Set exercise: Reproduce the listing below verbatim, from its first line through the line containing "click(291, 75)", inclusive. Omit the pictures from the output.
********************
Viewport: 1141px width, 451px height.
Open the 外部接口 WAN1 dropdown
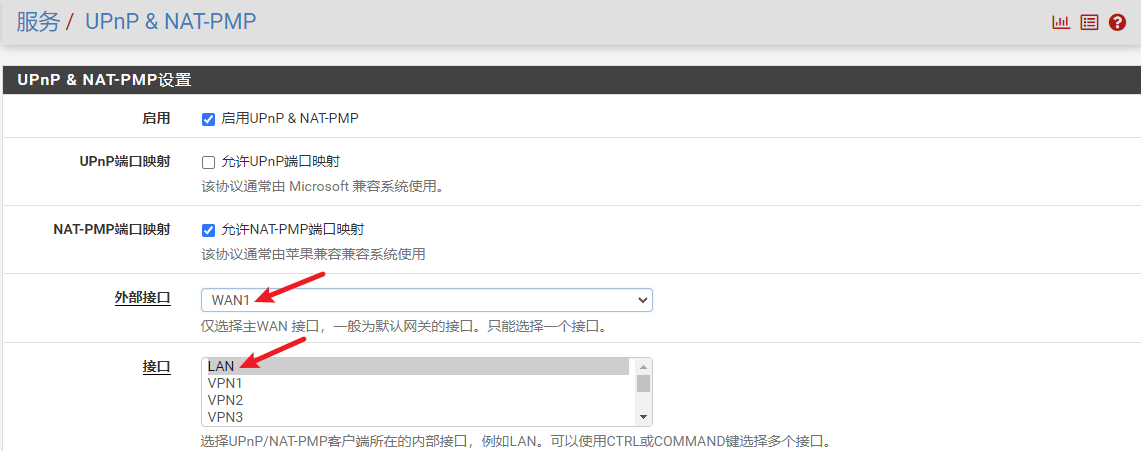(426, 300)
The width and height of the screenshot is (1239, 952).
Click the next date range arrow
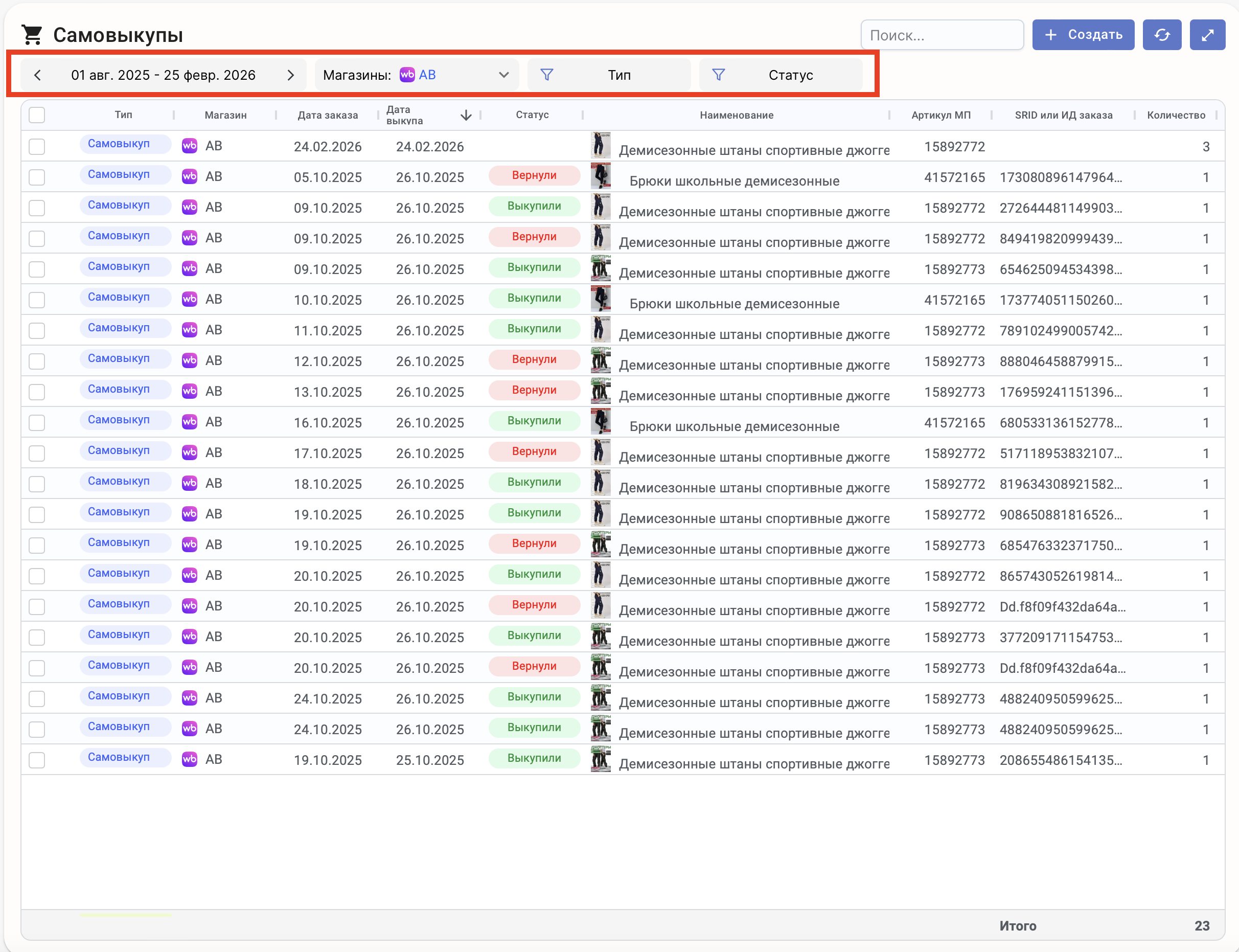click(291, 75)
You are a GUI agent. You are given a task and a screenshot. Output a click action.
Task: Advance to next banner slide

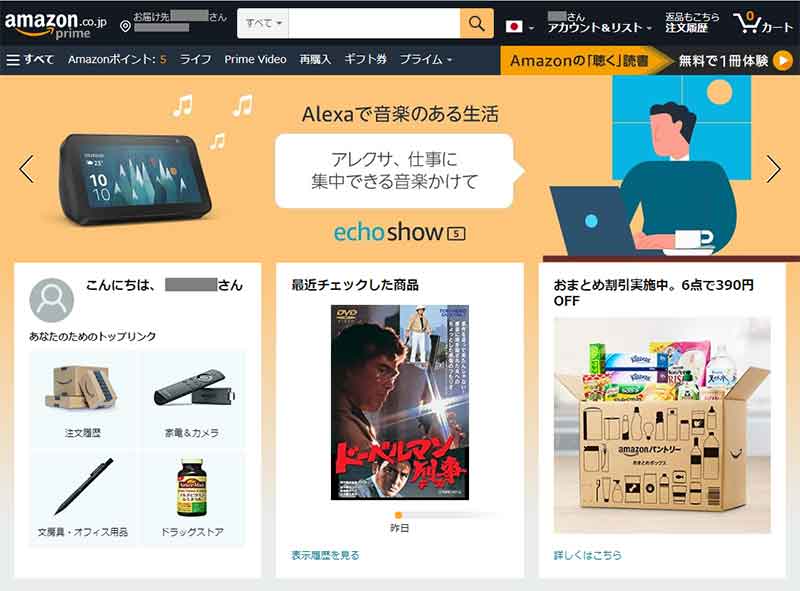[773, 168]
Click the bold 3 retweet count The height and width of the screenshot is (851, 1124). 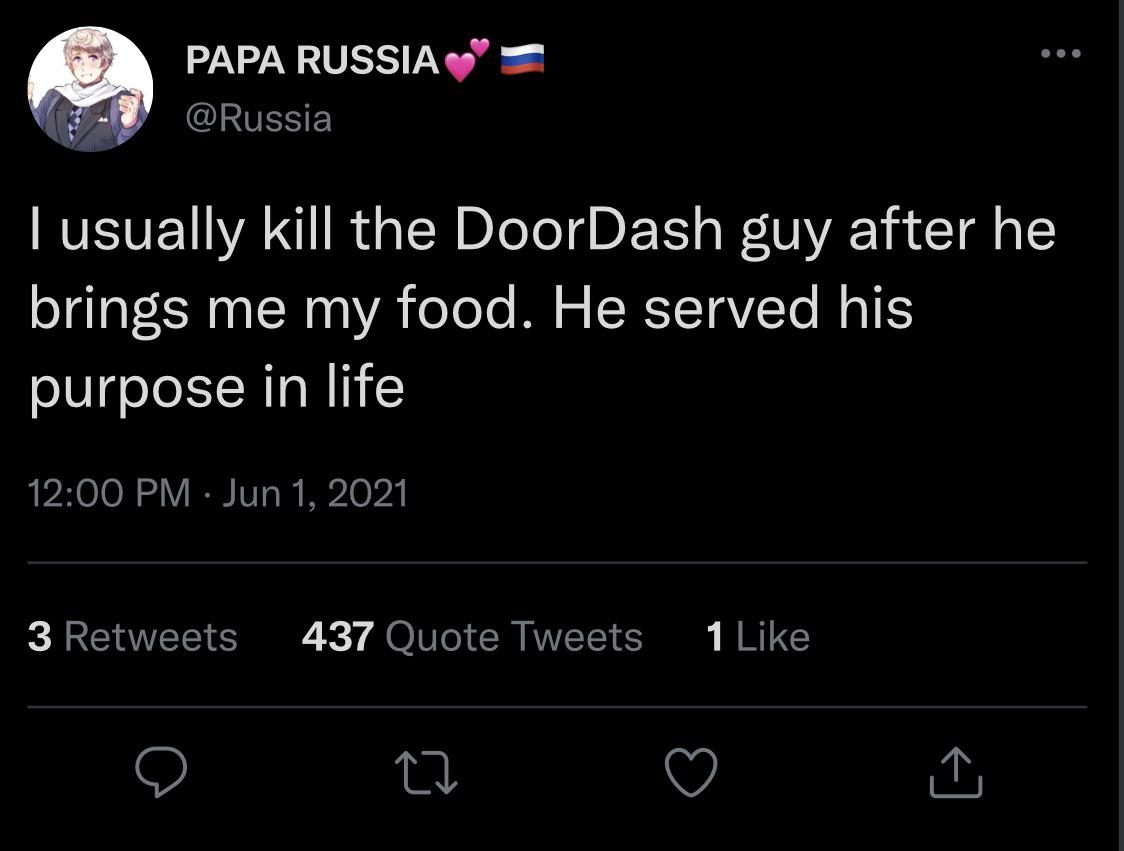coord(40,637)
********************
Solution:
Viewport: 1141px width, 451px height.
Open the 外部接口 WAN1 dropdown
(426, 300)
The width and height of the screenshot is (1239, 952).
Click the next date range arrow
click(291, 75)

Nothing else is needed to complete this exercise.